Talking Point: Could Linux Abandon Directories In Favour Of Tagging?
For a fairly scruffy looking guy, I have a surprisingly healthy approach to organising my files. However, I'm constantly pushing up against the limitations of a system that is based around directories. I'm convinced that Linux needs to make greater use of tagging, but I'm also beginning to wonder if desktop Linux could abandon the hierarchical directory structure entirely.
Why is it that web based technology such online bookmarking makes far greater use of tagging than the Linux desktop does? Directories for files are based on the way that humans have always organised items in the real world, using categories and sub categories. Thanks to powerful computers and cheap, plentiful storage, tagging now offers a method of storage that isn't based on placing files in one place or another.
The word processor file that makes up this article is stored /documents/articles/linux_journal/ but it could be even more efficiently organised if I could easily tag it as “documents”, “articles”, “linux journal” as well as “op ed”, “daft ideas”, “tagging”, “linux” and “web posts”. That way I could find it by browsing through alll of the web posts I've made this year or all of the op-ed peices I've ever written.
Some organisational situations illustrate the weakness of the hierarchical approach. For example, if I download some independent electronic dance music, where do I place it within a hierarchical system file system?

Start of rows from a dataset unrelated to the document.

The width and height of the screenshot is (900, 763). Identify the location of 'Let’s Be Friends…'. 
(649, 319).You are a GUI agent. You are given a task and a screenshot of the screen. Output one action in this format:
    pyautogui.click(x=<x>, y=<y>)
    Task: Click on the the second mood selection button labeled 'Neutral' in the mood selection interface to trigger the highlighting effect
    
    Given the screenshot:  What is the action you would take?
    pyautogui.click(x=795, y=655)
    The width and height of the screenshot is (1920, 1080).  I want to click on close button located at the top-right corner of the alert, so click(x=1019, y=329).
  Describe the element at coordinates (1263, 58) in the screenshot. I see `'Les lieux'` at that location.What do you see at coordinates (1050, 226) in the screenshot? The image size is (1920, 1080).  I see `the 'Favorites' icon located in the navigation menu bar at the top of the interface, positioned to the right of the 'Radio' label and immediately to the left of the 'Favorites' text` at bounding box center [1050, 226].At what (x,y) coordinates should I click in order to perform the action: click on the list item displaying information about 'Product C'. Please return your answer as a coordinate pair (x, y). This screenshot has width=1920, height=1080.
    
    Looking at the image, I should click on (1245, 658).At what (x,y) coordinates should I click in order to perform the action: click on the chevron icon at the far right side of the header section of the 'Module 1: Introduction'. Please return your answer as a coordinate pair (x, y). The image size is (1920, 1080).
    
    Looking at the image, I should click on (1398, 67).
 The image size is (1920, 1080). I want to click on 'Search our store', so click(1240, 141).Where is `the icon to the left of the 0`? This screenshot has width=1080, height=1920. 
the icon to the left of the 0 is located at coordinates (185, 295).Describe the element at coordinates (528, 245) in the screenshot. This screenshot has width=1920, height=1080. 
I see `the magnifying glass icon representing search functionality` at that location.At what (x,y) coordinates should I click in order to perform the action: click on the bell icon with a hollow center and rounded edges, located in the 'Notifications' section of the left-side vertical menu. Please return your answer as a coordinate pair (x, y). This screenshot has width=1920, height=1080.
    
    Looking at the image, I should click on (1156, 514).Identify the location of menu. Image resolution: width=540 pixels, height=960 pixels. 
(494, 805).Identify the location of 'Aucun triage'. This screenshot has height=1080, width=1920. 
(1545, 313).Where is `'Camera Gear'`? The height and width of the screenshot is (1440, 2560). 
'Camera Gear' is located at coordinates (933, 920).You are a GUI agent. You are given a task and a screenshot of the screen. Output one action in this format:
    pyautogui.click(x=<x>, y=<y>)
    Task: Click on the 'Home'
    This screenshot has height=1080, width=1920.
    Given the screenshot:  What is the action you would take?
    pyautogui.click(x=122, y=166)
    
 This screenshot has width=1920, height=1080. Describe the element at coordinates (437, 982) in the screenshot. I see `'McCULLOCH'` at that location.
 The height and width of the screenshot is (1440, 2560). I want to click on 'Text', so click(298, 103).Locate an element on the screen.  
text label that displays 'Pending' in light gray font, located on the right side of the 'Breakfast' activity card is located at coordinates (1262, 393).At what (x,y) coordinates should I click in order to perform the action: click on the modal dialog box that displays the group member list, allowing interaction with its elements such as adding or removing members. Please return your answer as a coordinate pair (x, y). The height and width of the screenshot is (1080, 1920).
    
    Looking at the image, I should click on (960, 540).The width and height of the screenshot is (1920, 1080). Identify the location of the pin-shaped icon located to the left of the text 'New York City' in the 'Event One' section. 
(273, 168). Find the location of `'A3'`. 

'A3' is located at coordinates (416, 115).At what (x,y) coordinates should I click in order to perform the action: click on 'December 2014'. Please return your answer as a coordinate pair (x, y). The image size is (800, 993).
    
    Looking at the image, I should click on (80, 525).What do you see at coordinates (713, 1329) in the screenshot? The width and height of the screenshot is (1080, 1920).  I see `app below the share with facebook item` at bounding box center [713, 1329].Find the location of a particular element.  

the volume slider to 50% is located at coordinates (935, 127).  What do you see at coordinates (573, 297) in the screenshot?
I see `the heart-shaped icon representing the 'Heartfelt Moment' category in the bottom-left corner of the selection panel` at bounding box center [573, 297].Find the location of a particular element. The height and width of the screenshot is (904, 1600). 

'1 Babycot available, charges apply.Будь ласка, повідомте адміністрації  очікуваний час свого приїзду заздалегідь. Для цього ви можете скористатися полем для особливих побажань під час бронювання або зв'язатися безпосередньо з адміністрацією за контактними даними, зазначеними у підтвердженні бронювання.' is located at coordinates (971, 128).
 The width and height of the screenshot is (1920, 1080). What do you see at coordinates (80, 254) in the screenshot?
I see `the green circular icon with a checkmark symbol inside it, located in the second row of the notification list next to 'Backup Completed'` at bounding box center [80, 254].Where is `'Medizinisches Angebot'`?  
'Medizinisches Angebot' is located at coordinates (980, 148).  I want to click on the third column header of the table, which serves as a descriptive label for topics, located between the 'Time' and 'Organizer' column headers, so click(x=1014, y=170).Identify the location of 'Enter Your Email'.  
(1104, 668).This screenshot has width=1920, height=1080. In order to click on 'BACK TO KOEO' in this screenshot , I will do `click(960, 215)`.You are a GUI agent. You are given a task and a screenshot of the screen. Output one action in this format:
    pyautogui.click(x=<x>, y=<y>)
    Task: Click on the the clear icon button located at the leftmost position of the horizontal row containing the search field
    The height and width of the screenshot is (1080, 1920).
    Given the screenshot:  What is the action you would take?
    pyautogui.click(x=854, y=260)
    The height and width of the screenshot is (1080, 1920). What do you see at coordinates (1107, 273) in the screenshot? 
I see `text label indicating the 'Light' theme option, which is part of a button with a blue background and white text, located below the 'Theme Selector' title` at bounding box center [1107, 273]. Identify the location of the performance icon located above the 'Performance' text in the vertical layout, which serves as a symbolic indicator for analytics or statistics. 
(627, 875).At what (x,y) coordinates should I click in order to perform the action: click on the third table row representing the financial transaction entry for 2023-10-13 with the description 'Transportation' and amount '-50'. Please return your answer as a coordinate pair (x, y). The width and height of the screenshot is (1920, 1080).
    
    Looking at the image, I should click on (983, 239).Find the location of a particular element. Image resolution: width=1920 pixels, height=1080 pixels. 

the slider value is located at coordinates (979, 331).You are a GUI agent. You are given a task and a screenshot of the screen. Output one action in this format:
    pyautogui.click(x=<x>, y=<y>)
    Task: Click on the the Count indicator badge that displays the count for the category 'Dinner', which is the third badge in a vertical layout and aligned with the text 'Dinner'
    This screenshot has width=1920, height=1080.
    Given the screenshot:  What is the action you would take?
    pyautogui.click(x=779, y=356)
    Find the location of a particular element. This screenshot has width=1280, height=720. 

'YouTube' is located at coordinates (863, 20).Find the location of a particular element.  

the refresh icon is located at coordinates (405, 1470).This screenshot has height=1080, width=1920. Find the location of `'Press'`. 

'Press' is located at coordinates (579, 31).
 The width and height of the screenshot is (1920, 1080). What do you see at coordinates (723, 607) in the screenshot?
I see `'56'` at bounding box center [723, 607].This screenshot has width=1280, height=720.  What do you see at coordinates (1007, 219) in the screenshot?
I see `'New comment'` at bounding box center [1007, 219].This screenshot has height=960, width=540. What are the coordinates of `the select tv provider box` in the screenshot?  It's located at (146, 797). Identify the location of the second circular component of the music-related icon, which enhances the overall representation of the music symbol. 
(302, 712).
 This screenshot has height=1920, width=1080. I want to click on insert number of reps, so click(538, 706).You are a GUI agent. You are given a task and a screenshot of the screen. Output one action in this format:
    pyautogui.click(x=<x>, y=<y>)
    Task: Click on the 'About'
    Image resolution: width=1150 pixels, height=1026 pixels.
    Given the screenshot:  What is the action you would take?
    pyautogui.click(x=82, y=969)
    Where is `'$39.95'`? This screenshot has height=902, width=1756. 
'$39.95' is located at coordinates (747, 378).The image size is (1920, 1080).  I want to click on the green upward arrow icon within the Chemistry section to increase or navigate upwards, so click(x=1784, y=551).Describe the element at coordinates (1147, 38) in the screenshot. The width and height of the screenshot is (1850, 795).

Does it go in /mp3/dance/electronica/independent or /mp3/independent/electronica/dance? Which system works best depends on whether the significant factor is that it is electronica or independently produced. This is where tagging comes into its own as it allows objects to be placed in more than one category at once.
When dealing with files, there's a distinction to be made between the files that I normally care about and those that I only care about when I'm fiddling around inside Linux's innards. The default setup of most Linux distributions acknowledges this distinction as the files are stored either:
- outside of the /home directory (files that I don't care about most of the time)
- inside the /home directory but hidden (more files that I don't care about most of the time)
- inside the /home directory and visible (these are the files that I care about)
It's this last category of files that is ripe for being moved over to a tagged system. Abandoning the directory system outside of the /home folder would mean not only designing a new operating system but also designing a new set of applications.
Application awareness could make tagging more useful, because as it stands, when I'm opening files or saving them, I can't use tagging most of the time. For one thing, application awareness could reduce the tagging workload. A word processor could set the tag of a file as a “text document” and perhaps offer me some pertinent tags from the system tag cloud to go with it. When I download a file within Firefox, I bet that it would be fairly easy for the developers to make it tag the file as “downloaded”. That way it keeps that information when I also decide that it belongs in the “video” and “trailer” “film” “science fiction” “have watched” categories.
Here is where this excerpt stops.